**DIRECTION:** Please output the records below word for word, beginning at the line that contains "will pyautogui.click(x=662, y=13)." and stopping after the line that contains "Action: point(119,278)".
═════ SUPPLIED RECORDS ═════
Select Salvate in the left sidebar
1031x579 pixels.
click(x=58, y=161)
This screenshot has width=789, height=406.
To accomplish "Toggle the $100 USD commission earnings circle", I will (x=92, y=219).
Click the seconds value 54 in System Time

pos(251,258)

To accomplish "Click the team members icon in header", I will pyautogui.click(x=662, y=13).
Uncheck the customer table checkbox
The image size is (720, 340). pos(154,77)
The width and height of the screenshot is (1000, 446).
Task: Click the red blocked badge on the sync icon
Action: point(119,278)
═════
═════ SUPPLIED RECORDS ═════
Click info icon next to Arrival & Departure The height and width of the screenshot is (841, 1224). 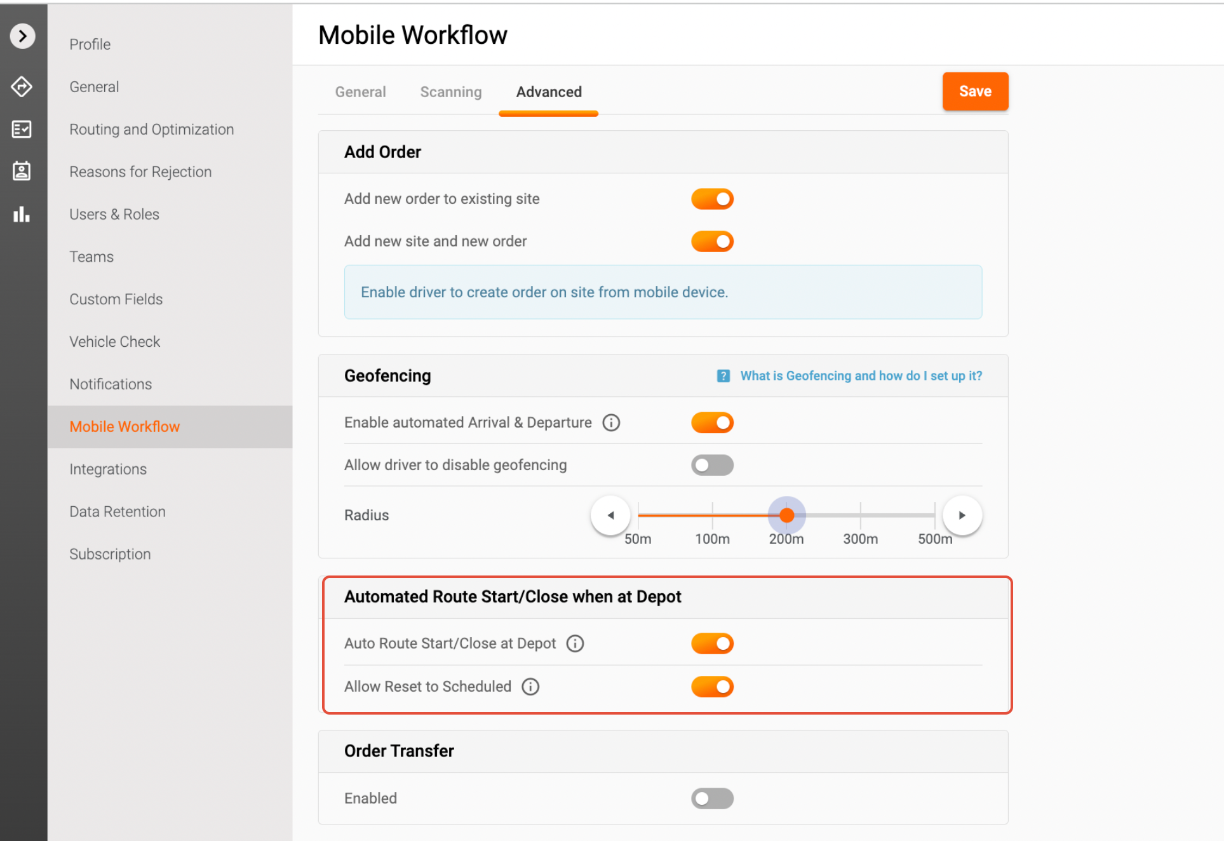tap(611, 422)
═════
═════ SUPPLIED RECORDS ═════
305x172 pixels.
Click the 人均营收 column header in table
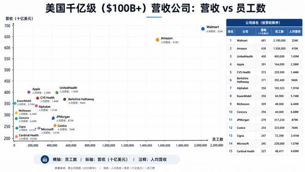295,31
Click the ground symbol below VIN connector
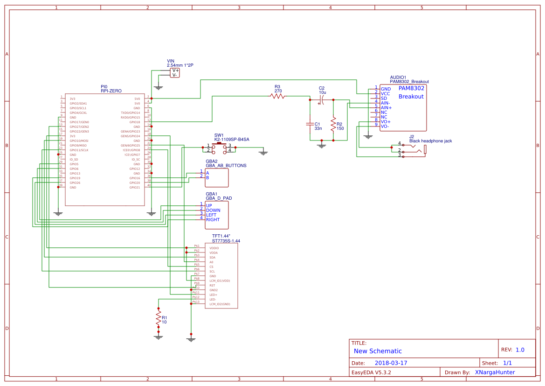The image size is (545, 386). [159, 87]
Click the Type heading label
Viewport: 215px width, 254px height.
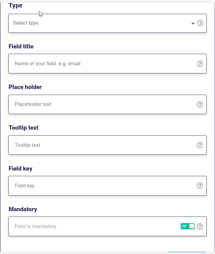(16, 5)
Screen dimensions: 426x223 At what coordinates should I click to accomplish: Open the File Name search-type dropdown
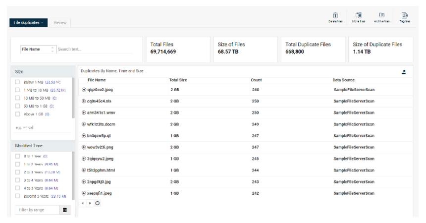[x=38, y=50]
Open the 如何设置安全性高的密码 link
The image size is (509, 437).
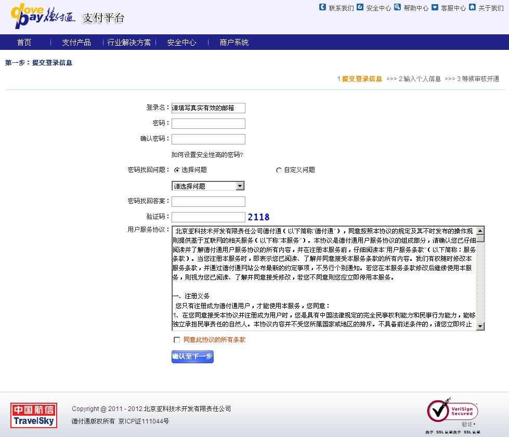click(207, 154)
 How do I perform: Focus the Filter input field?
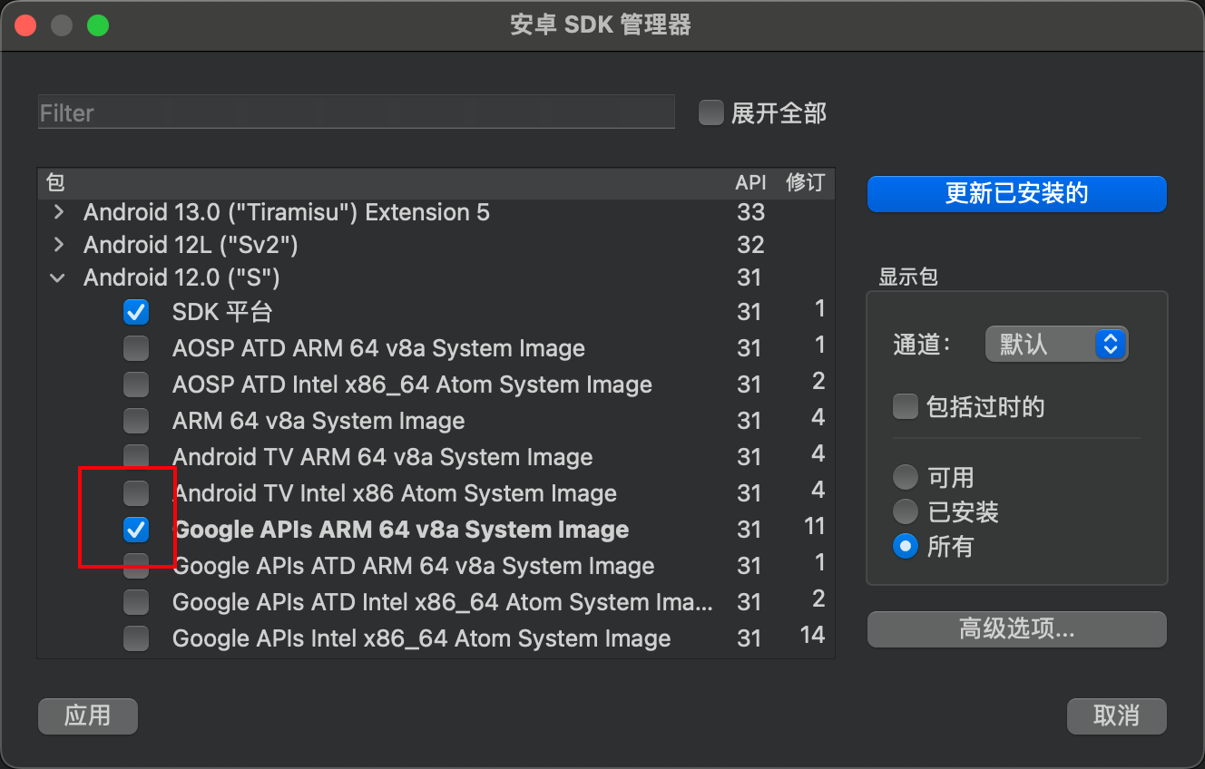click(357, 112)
═════
**RESPONSE:**
To accomplish "Click the team members icon in header", I will pyautogui.click(x=662, y=13).
Uncheck the customer table checkbox
The image size is (720, 340). pos(154,77)
The width and height of the screenshot is (1000, 446).
Task: Click the red blocked badge on the sync icon
Action: point(119,278)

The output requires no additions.